Já a aposentada Odete Ramos Batista, que mora em Vila Isabel, afirma que o tempo de espera depois das mudanças dos ônibus aumentou.
— Quando estou com pressa, não fico no ponto esperando. Pego um táxi até o metrô e de lá sigo para a Zona Sul — diz a aposentada.
Para especialistas, a escalada da violência na cidade também tem uma parcela na migração de passageiros, principalmente para o metrô. De acordo com o último boletim trimestral publicado pelo Instituto de Segurança Pública (ISP), houve 1.433 assaltos a coletivos, de janeiro a março deste ano, na capital, contra 1.183 no mesmo período de 2015 — um crescimento de 17%.
— A vulnerabilidade dos ônibus fica evidente quando a violência aumenta.
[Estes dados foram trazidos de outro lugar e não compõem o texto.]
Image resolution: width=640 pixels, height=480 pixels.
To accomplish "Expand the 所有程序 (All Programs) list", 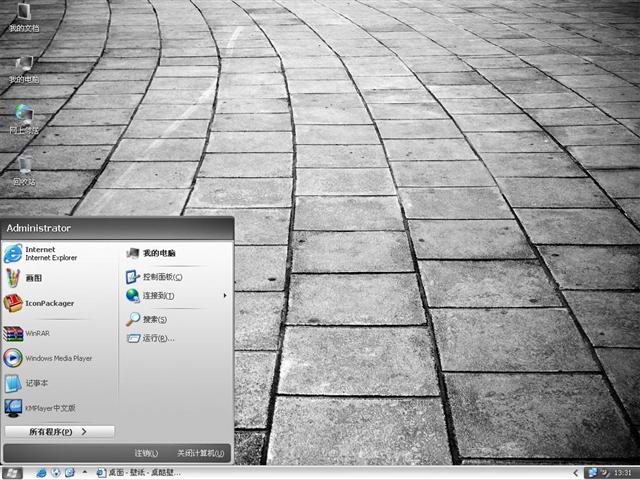I will (58, 432).
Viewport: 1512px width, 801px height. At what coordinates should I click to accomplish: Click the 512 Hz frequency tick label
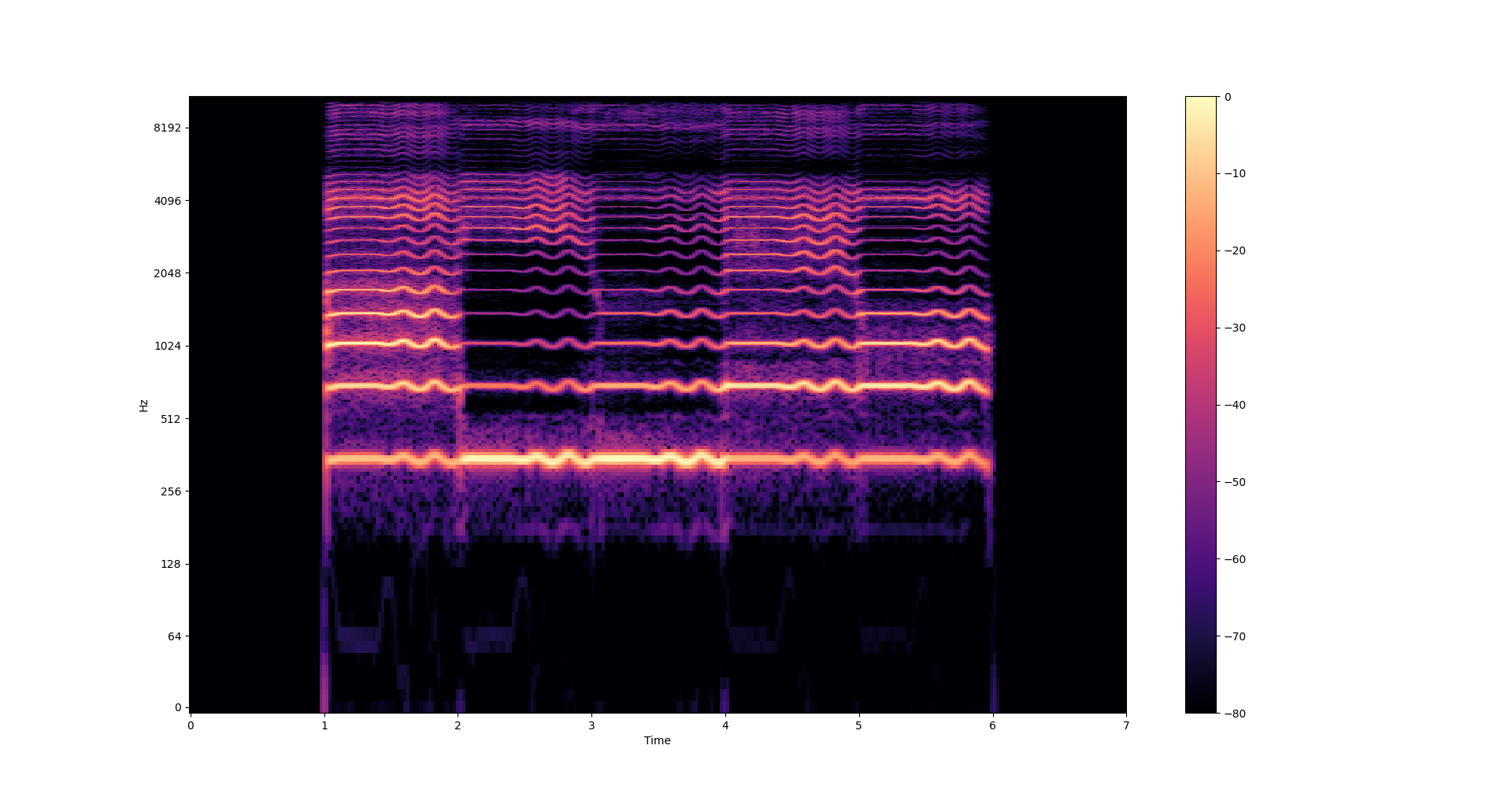coord(169,419)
Quem tem a opção de trocar de modal, acaba optando pelo metrô — afirma o cientista político Eurico Figueiredo, diretor do Instituto de Assuntos Estratégicos da UFF.
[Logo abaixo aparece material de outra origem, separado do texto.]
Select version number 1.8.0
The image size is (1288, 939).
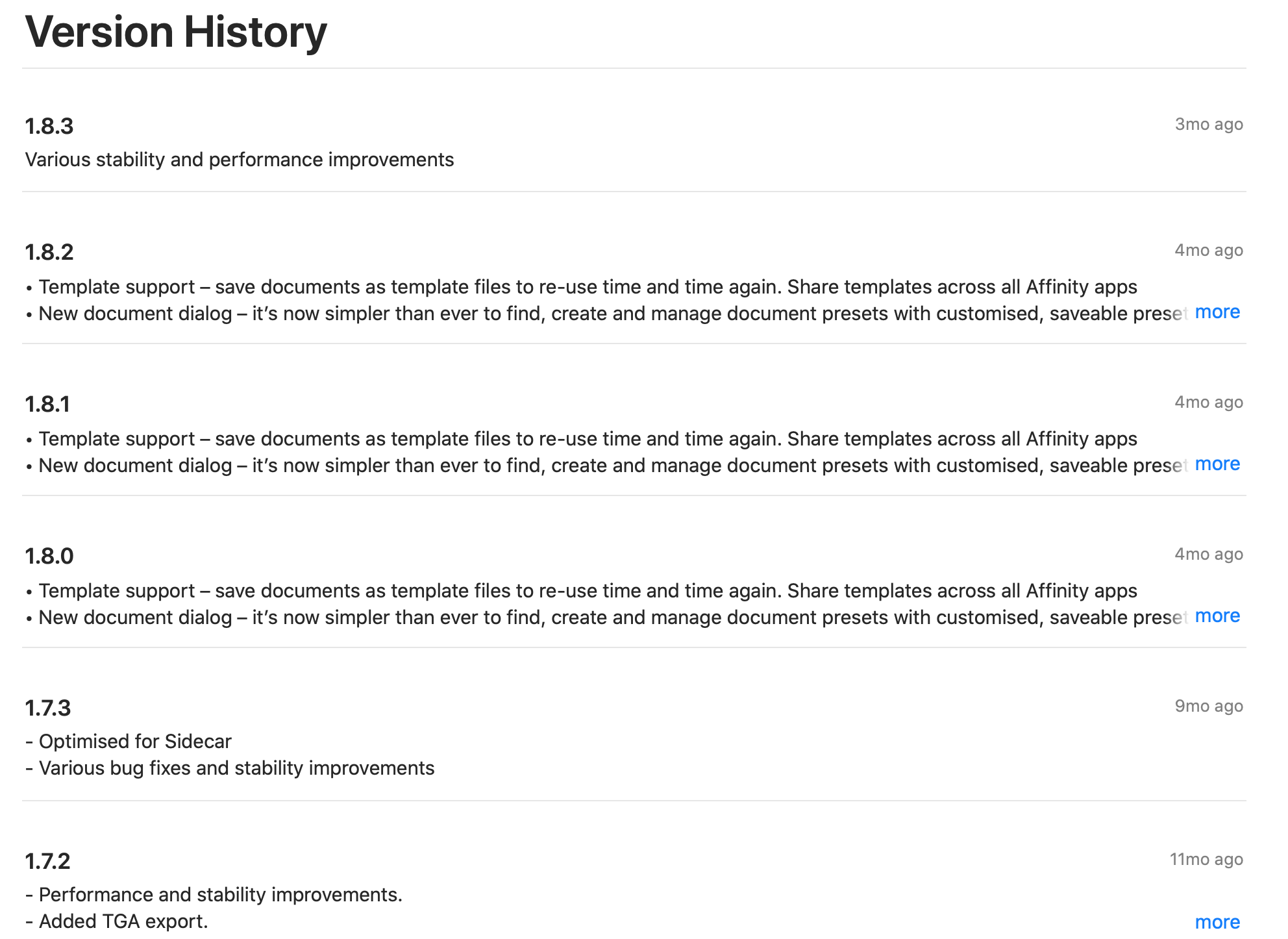coord(49,556)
Seja qual for o motivo da troca, se a migração continuar, as linhas férreas poderão reassumir o protagonismo no transporte, após longo período de domínio dos ônibus. O que se vê na cidade são opções para que esse número aumente. O VLT, inaugurado no meio do ano, quando estiver com o sistema completo, poderá transportar mais de 300 mil passageiros por dia. Mesmo número da Linha 4 do metrô, que entrou em operação no final de setembro.
Ao mesmo tempo, houve uma melhora no trânsito de algumas das principais vias do Rio. A Estrada Lagoa-Barra, por exemplo, teve ganho de 33% na velocidade média entre 2009, quando ainda não havia obras olímpicas, e 2016.
EFEITO DAS OBRAS PARA OS JOGOS
O secretário municipal de Transportes, Alexandre Sansão, admite que houve migração no sistema, mas que isso era algo planejado pela prefeitura. Ele também fala que a melhora no trânsito pode ser um incentivo ao uso do carro particular.
— Uma de nossas metas era aumentar o percentual de pessoas transportadas em modais de alta capacidade (metrô, trem e BRT). Hoje, 45% dos usuários de transporte público utilizam modais de alta capacidade, contra apenas 20% em 2008. Isso foi possível porque criamos um sistema capaz de fazer as integrações — argumenta Sansão. — Espero que a melhora no trânsito não incentive a população a usar o carro. É uma tentação, mas isso pode ser revertido com mais investimento em transporte de qualidade.
O Rio Ônibus, sindicato que reúne as empresas do município, estima uma queda de passageiros ainda maior, entre 5% e 10%, e atribui o problema não só à crise econômica, mas também às obras olímpicas, que pioraram o trânsito da cidade, afastando os passageiros dos coletivos.
A concessionária Metrô Rio disse que teve aumento de demanda no primeiro semestre de 2016 em função das obras do Centro, mas que agora houve uma desaceleração no crescimento. Já a SuperVia afirmou que o sistema ferroviário experimentou um crescimento que não ocorria há anos e atribuiu o fenômeno às melhorias no sistema. A CCR barcas justificou a perda de passageiros pela crise econômica.